Once in a while, carmakers do things not necessarily because it’s the smart thing to do, but because it’s the fun thing to do. Obviously, those are generally the cars that excite enthusiasts and us the most. 2021 sees Kia go a little “Dodge” on their new midsize K5 sedan by making it more powerful, and not just by a little bit. We’re speaking of the new Kia K5 GT.  

Now, the standard K5 midsize sedan launched just a few months ago, replacing the Optima. And along with the name change, came a longer, lower, and wider chassis; as well as optional all-wheel-drive.  

That original Optima served Kia well for 20-years.  Arriving for the 2001 model year, we declared that the good mechanicals and no-nonsense design of this Accord and Camry fighter fully displayed the can-do spirit of its Korean creators, and could soon make Kia a 3-letter staple in suburban American garages.
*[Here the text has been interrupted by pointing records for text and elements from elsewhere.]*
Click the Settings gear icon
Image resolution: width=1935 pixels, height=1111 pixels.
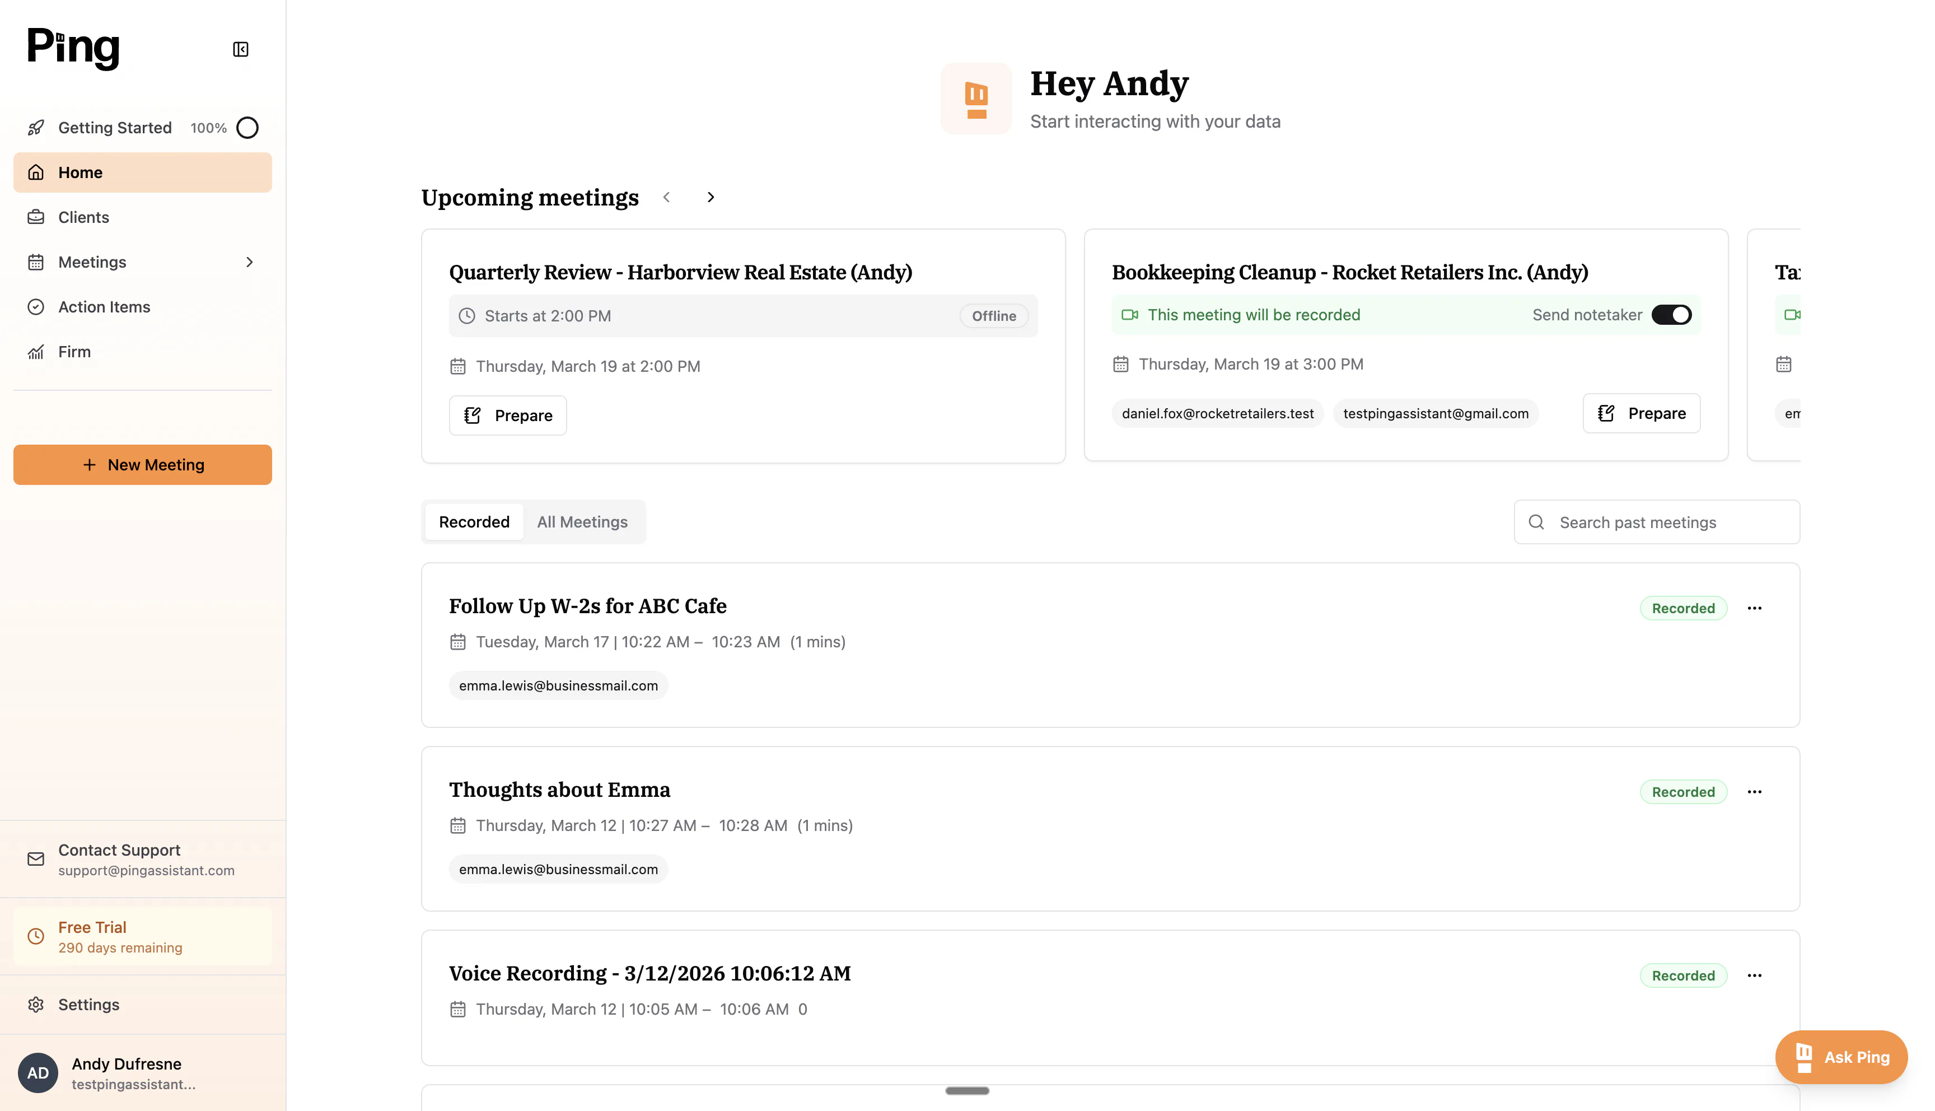click(x=36, y=1004)

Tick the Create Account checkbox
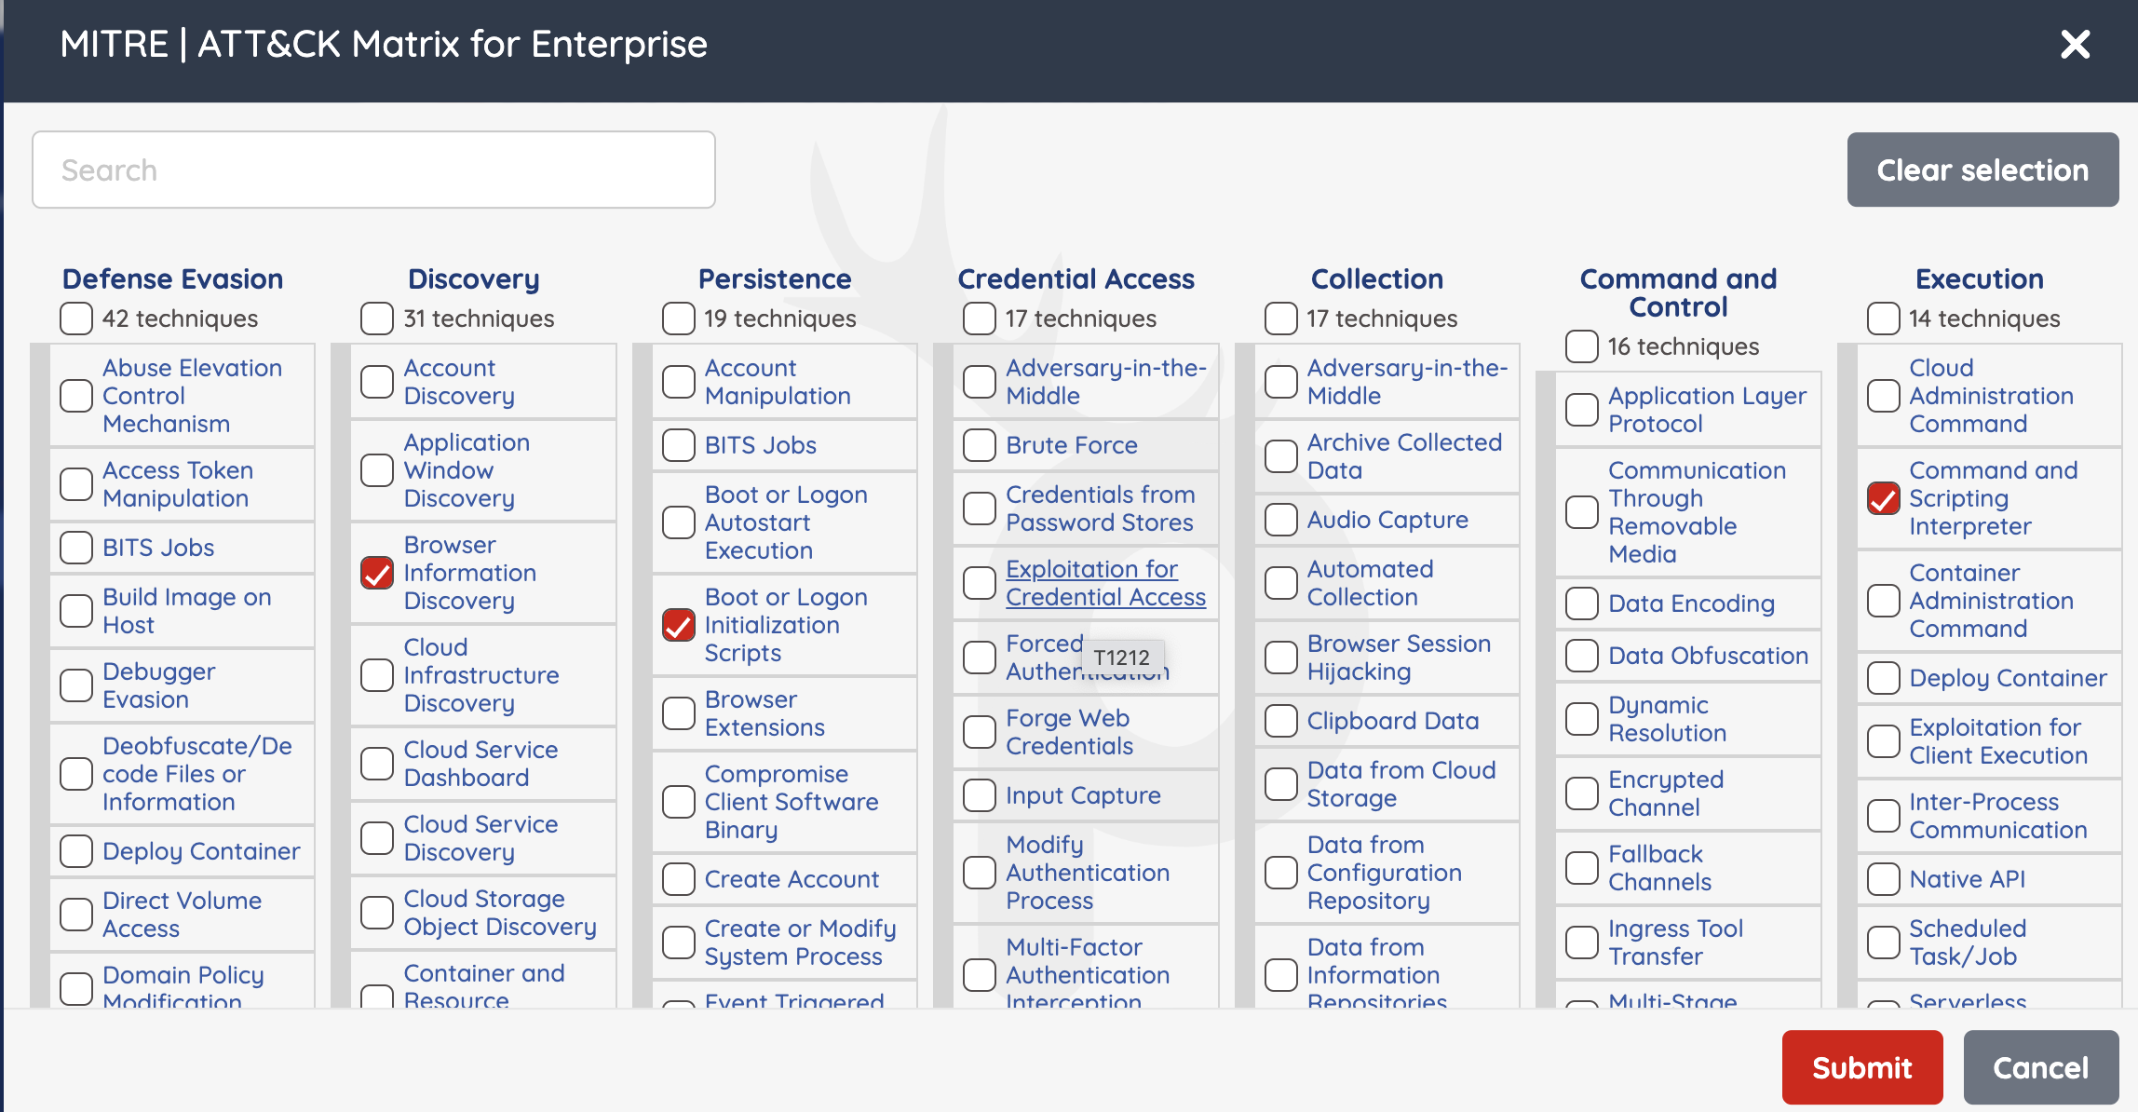[679, 879]
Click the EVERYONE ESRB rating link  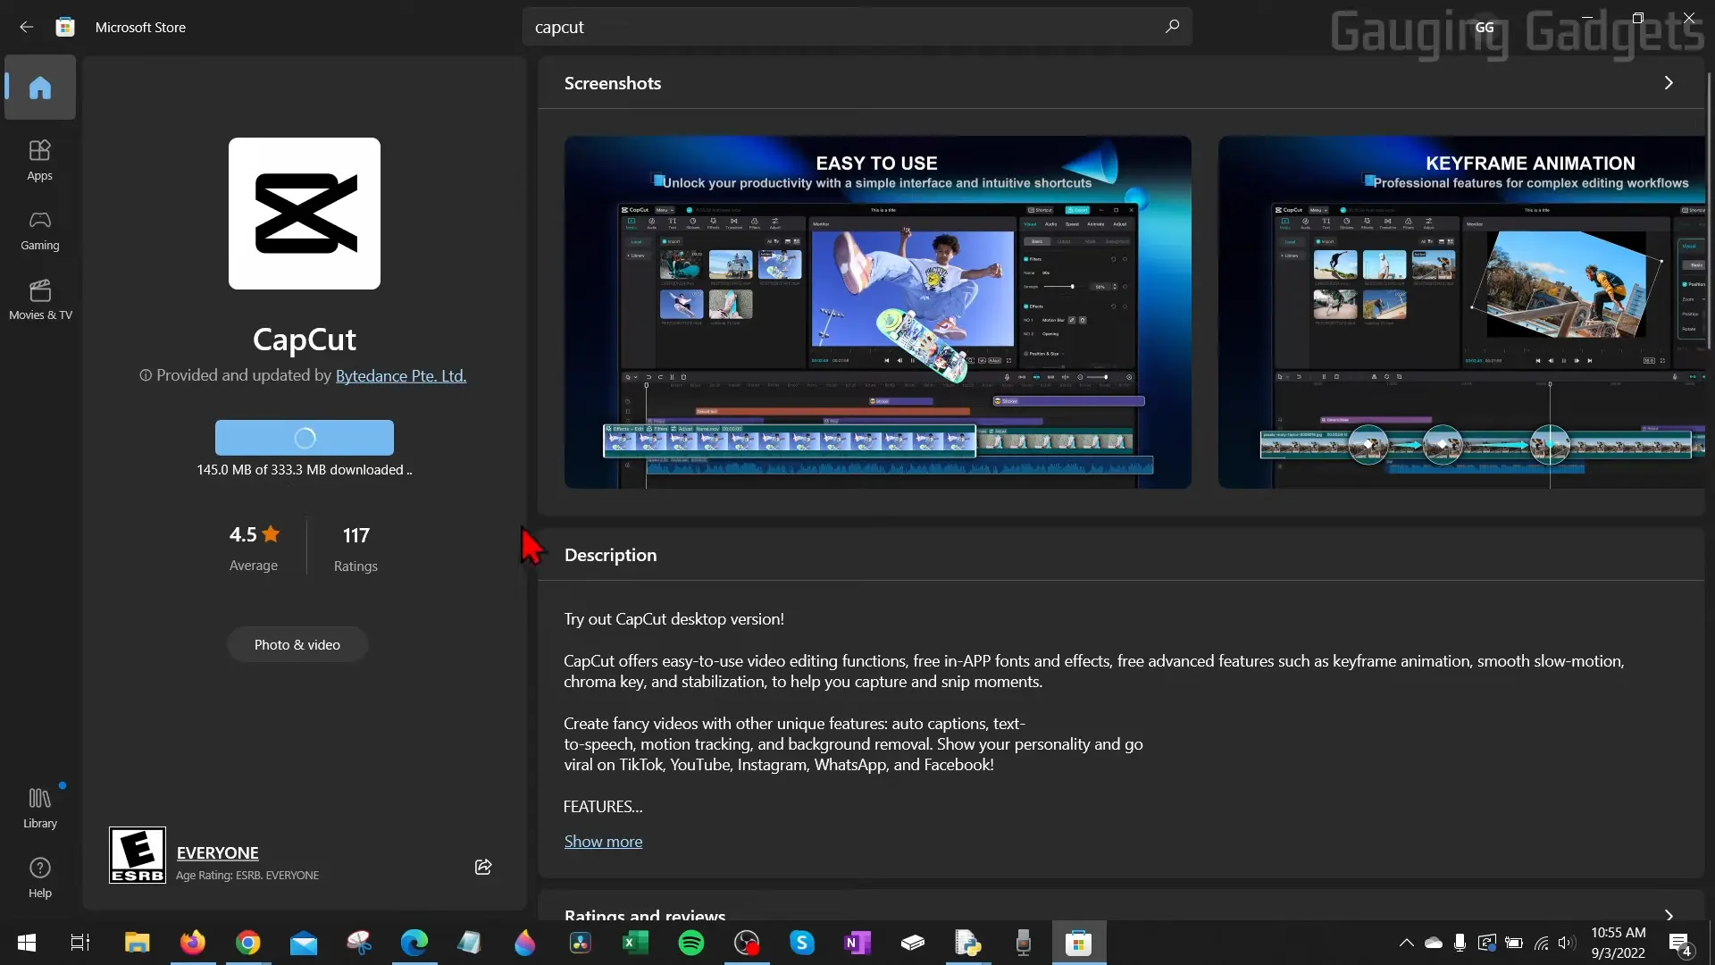point(217,852)
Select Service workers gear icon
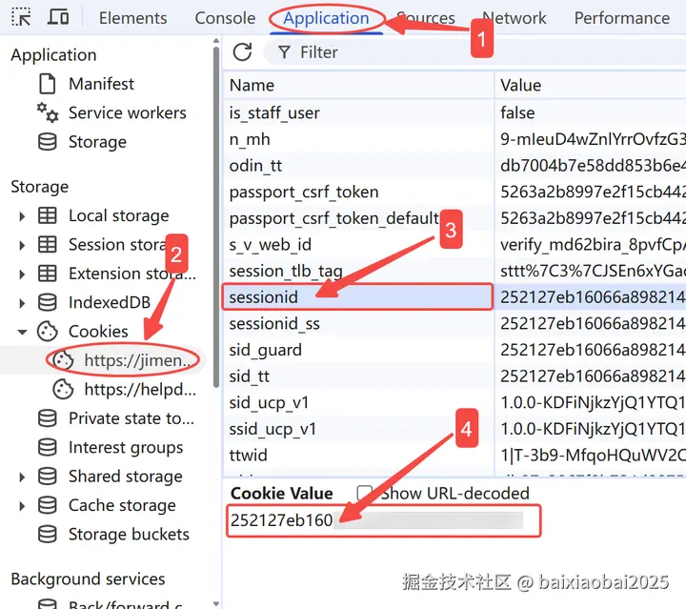 (48, 112)
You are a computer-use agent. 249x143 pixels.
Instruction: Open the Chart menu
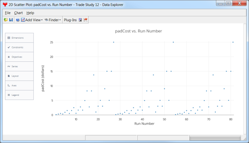pos(18,13)
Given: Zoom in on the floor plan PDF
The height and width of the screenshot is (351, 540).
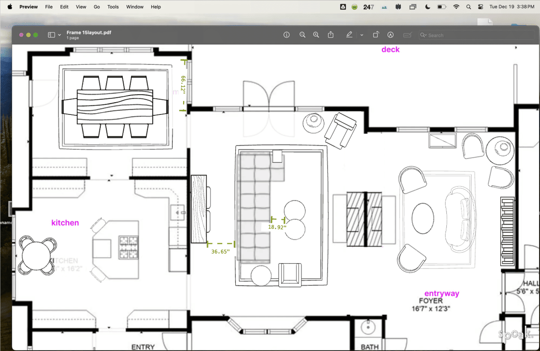Looking at the screenshot, I should coord(316,35).
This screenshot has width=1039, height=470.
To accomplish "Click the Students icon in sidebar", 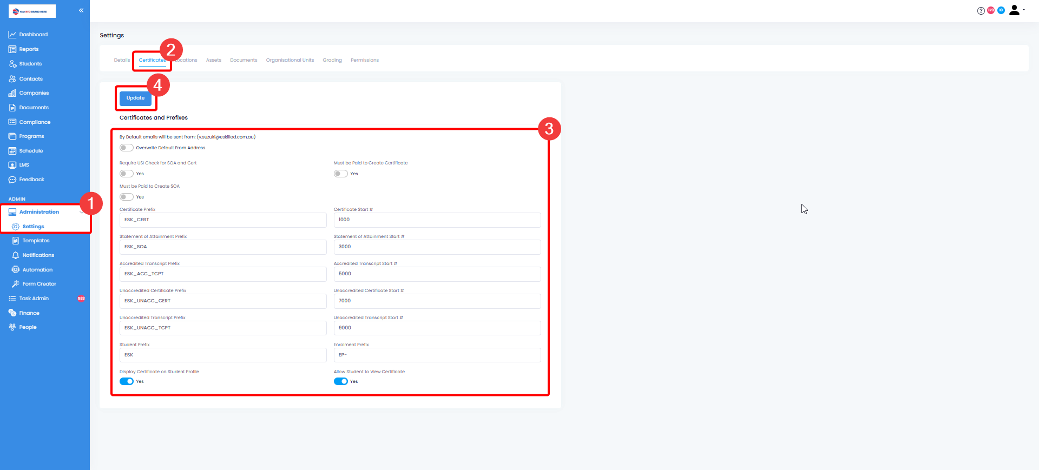I will click(x=12, y=64).

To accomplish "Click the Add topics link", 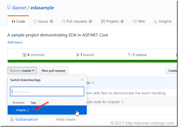I will click(15, 42).
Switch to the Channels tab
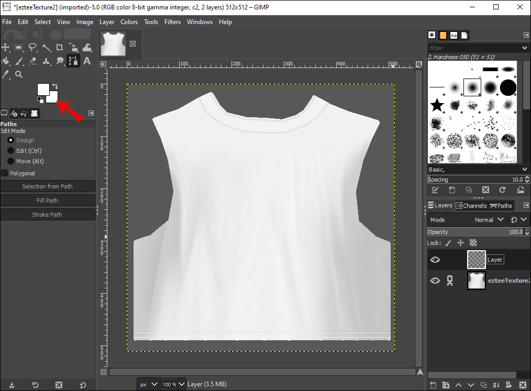The image size is (531, 391). point(471,206)
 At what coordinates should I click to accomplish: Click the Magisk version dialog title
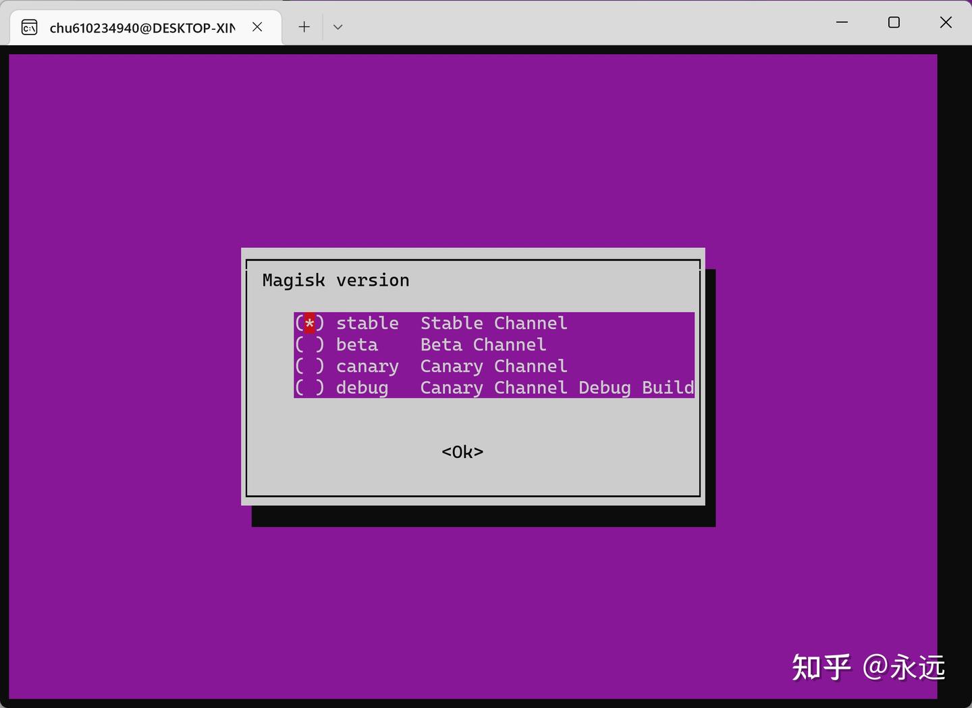pyautogui.click(x=335, y=280)
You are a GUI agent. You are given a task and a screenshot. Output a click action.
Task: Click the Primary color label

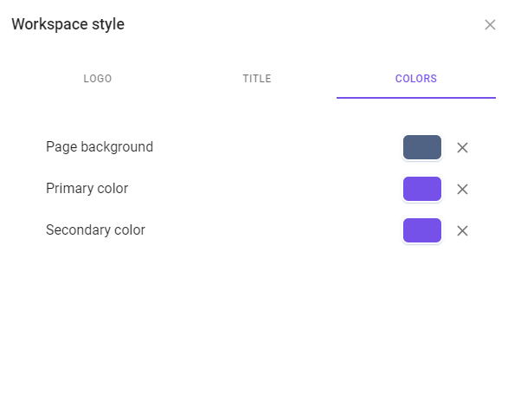pos(87,189)
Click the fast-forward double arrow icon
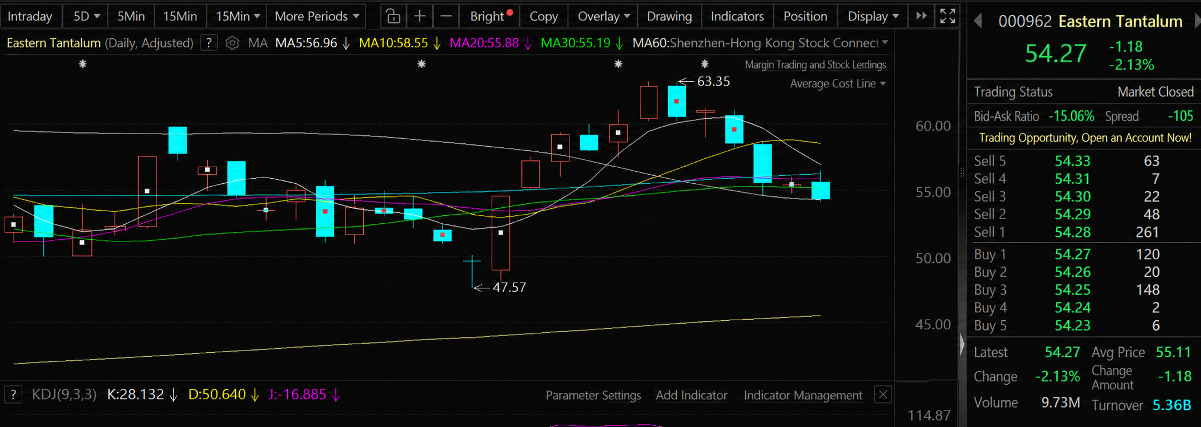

That can-do spirit remains, and has channeled its energy towards creating Kia’s most powerful front-drive midsize sedan ever. And it feels like it; in a “this is way too much power for this car” sense.  

The K5 GT has no problem doing a burnout; and when its new Sport Plus mode is engaged, response is instant. So, whether you’re sitting still or rolling along, punch it, and it takes off; or just spins the tires a whole lot, as there’s no all-wheel-drive here to provide any additional grip.

Kia did provide a well designed 8-speed DCT transmission. It’s their own wet clutch design similar to a motorcycle or Volkswagen’s original DSG; bathing the clutch packs in oil to keep them cool and enable a more compact packaging.  

So, what’s causing all of this chaos in the first place? It’s a 2.5-liter turbo inline 4-cylinder engine cranking out 290-horsepower and 311 lb.-ft. of torque. That’s 110 more horsepower than the standard K5.    

In our original K5 test, we did long for a little more power, and Kia has certainly obliged. Based on feel alone, we’d put 0-60 in the low 5-second range.  

The K5 is of course mechanically similar to Hyundai’s Sonata, and this GT relates very closely to the Sonata N Line. According to Kia, the MacPherson strut front and multi-link rear suspension has been “sport-tuned” in addition.  

Indeed, the steering does feel a little quicker to respond, but ultimately it doesn’t feel as much like a sport sedan as it does a 90’s front-wheel-drive tuner car.

The cabin of the K5 really is a fabulous place to be; simple, flowing lines look Audi-esque in their execution. A panoramic moonroof is standard, the upgraded sport seats are more comfortable than sporty, and the flat-bottom GT steering wheel feels great in your hands. There are plenty of GT logos scattered about, making sure all occupants are on the same page.  

Outside, Kia ups the aggression level with 19-inch machined finish alloy wheels; behind them, are bigger brakes with GT-labeled calipers. Black accents are liberally applied, even on the side mirrors and rear spoiler. 

Kia joins the ranks of the “audio enhanced”, with an Active Sound Design system that augments engine noises relative to the selected Drive Mode. Or, if you prefer, you can dial up some soothing Sounds of Nature.  

For our complete road test of the Kia K5 GT be sure to catch MotorWeek episode #4040 that begins airing June 11, 2021. For a listing of the PBS public television stations that broadcast MotorWeek, go to motorweek.org and click the “About the Show” tab at the top. MotorWeek is also seen Tuesday evenings and Sunday afternoons on the MotorTrend cable channel. The show can also be streamed on PBS Living through Amazon’s Prime Video.

So, as impressive as the 2021 Kia K5 GT is, and its engine is the real deal, it feels like it needs more chassis tuning to go along with it to qualify as a true sport sedan like their own Stinger. But, that does not make the K5 GT a mistake, far from it. In fact, this same exact formula was used for so many muscular family cars in the 1960s that we look back so fondly on now. The Kia K5 GT is a fabulously modern example of how being a sensible daily driver does not have to be boring.